Fragmento
——————————
Sí, ellos y la Colombia urbana y rural
entera, tienen miedo. La
clase dirigente tradicional, las élites que jamás supieron liderar un proyecto
de Estado-nación que incluyera, reivindicara y aceptara las diferencias
regionales, culturales y étnicas, tienen miedo.
Lo mismo sucede con los grupos emergentes que hoy ostentan algún poder
económico y político: tienen miedo.¿A
qué le temen? A la democracia, a reconocer que se equivocaron y que jamás han
sido referentes políticos, éticos y/o culturales, capaces de guiar a una
sociedad confundida en su historia. Y tienen miedo porque la Derecha vivió cómoda con el conflicto armado interno, porque jamás estuvo en riesgo su poder. Ahora tienen miedo de perderlo en los escenarios electorales del posconflicto.
Como sociedad conservadora, machista y
patriarcal, el miedo al cambio, a lo diferente y a tener
que reconocer a Otros, adquirió un talante político y tiene expresión
ideológica. De allí que el miedo a permitir que el Estado y la sociedad
se transformen sea, de tiempo atrás, un asunto político, ideológico y
cultural. Nos acostumbramos a vivir así, en medio de la guerra, de la desidia,
de la corrupción, de la muerte. Los ríos de sangre no nos conmueven, solo los
vemos correr, sin inmutarnos. Son un espectáculo más.
Varios hechos así lo indican. Cuando
nace la Unión Patriótica (UP), a la derecha, a las élites, a la ultraderecha y a las
fuerzas tradicionales, les dio miedo el respaldo social y la fuerza
política y electoral que dicho partido alcanzó en poco tiempo. Terror profundo
cundió en las huestes de viejas instituciones sociales, militares, religiosas y
políticas: la izquierda
tomaba fuerza y buscaba el poder político.
Se asustaron tanto, que la reacción
violenta que exhibieron legitimó el genocidio del que fue objeto la UP. Una
reacción propia de un ser humano atormentado por su propio devenir. Y asesinaron
a más de 4.000 militantes de la UP.
Los asesinos, pero sobre todo, sus
patrocinadores, lograron un estadio de tranquilidad, sosiego y paz cuando se dieron cuenta de que la sociedad entendió el mensaje: no es posible proponer
cambios. El miedo, entonces, se filtró a la sociedad, se naturalizó
aún más. Desaparecieron a aquellos que, por la vía electoral, buscaron
profundizar y ampliar la democracia. No les dieron la oportunidad de
equivocarse. Parece ser que fallar o equivocarse es exclusivo de las élites, de la burguesía y
del poder tradicional. De la Derecha.
El miedo,
como elemento natural de la especie humana, al ir de la mano de la cultura, se
convierte en ideología. De allí que se encubra y se asocie ese miedo al cambio,
con la tradición, y por esa vía, se naturalice el poder que unas pocas familias
han acumulado a través del despojo, la violencia, la tramoya, la mentira, la
perfidia y la captura del Estado.
——————————
Contenido del listado
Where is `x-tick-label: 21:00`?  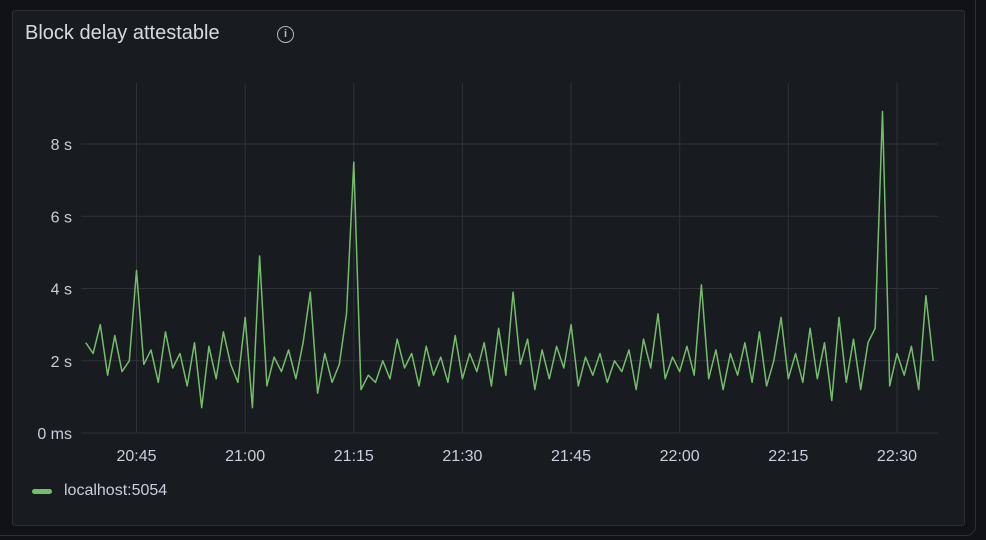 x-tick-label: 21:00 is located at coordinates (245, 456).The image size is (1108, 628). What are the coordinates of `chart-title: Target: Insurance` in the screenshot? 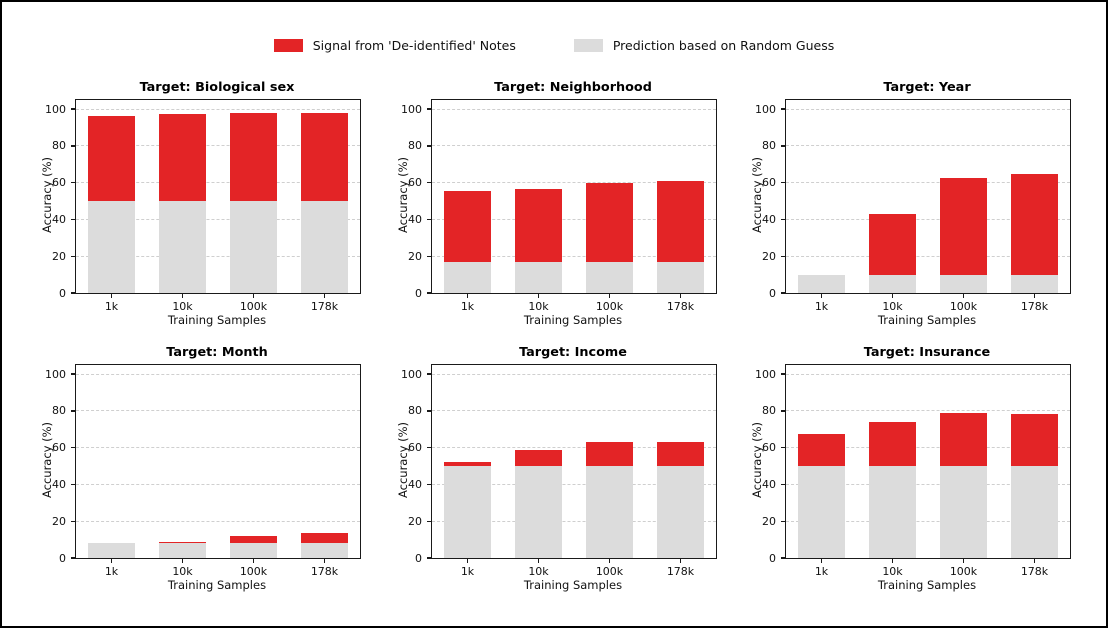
——————————
Qué harás
1) Según el texto sobre el miedo en Colombia, ¿cuántos militantes de la UP fueron asesinados?
2) Prosigue el texto sobre el miedo en Colombia a partir de su última oración.
El listado no hace falta para resolver nada.

Resultados en orden
1) Más de 4.000.

2)
La férrea oposición al proceso de
negociación que se adelanta en La Habana, bien se puede explicar desde el miedo. Hay miedo a la historia y a reconocer que, en
las circunstancias objetivas que legitimaron el levantamiento armado interno,
subsisten máximas responsabilidades en las clases dirigente, empresarial,
política, eclesiástica y militar; las mismas que han hecho todo para mantener
en la completa oscuridad, a millones de colombianos, confundidos en una naturalizada ignorancia e incapacidad para
comprender su propio contexto.
En el fondo, quienes se oponen a la
firma de un armisticio que le ponga fin al conflicto, exhiben un miedo profundo a escuchar los discursos de
los líderes de las Farc, pues reconocen la posibilidad que hay de que terminen
por darles la razón a quienes osaron levantarse en armas. Y eso resulta
inaceptable, porque la tradición, el linaje y la experiencia son factores
sustanciales sobre los que las élites fincan su poder. Ese poder, así expuesto,
se torna terco, obstinado, obtuso, arisco y huraño.
Si bien el miedo hace parte de la política y del
ejercicio del poder, esa característica se intenta ocultar detrás de discursos
que insisten en viejas dicotomías e, incluso, nos recuerdan episodios propios
de la guerra fría. Esos
discursos que ocultan el miedo al cambio, claramente desestiman la
posibilidad de probar otros modelos de Estado, mercado, sociedad y ciudadanía.
De pensar y probar otras posibilidades de vida, a pesar de los riesgos que
siempre conllevará tratar de vivir juntos dentro de un territorio.
Somos, entonces, una sociedad con miedo. Miedo a vivir sin el sonido de las armas.
Nos hemos acostumbrado tanto al olor de la muerte y al aturdidor canto de los cañones, que no somos
capaces de imaginar cómo sería tratar de vivir, sin que medie el poder de las
armas y la belicosidad de los combatientes. Como sucede con animales domesticados,
nos acostumbramos a los “comandos” que nos entregan unos Amos, que fungen como
verdaderas deidades.
Nos aterra dialogar y dar la
oportunidad para que otros se expresen. Nos da terror la posibilidad de que nos
convenzan y de que erosionen nuestras creencias y certezas. Por ello, es mejor
alejarnos de esos Otros que sacaron tiempo para cuestionar el poder e intentar,
por la vía de la lucha armada, tomárselo para que sirviera a todos y no a unos
pocos. Por lo menos, ese fue su sueño.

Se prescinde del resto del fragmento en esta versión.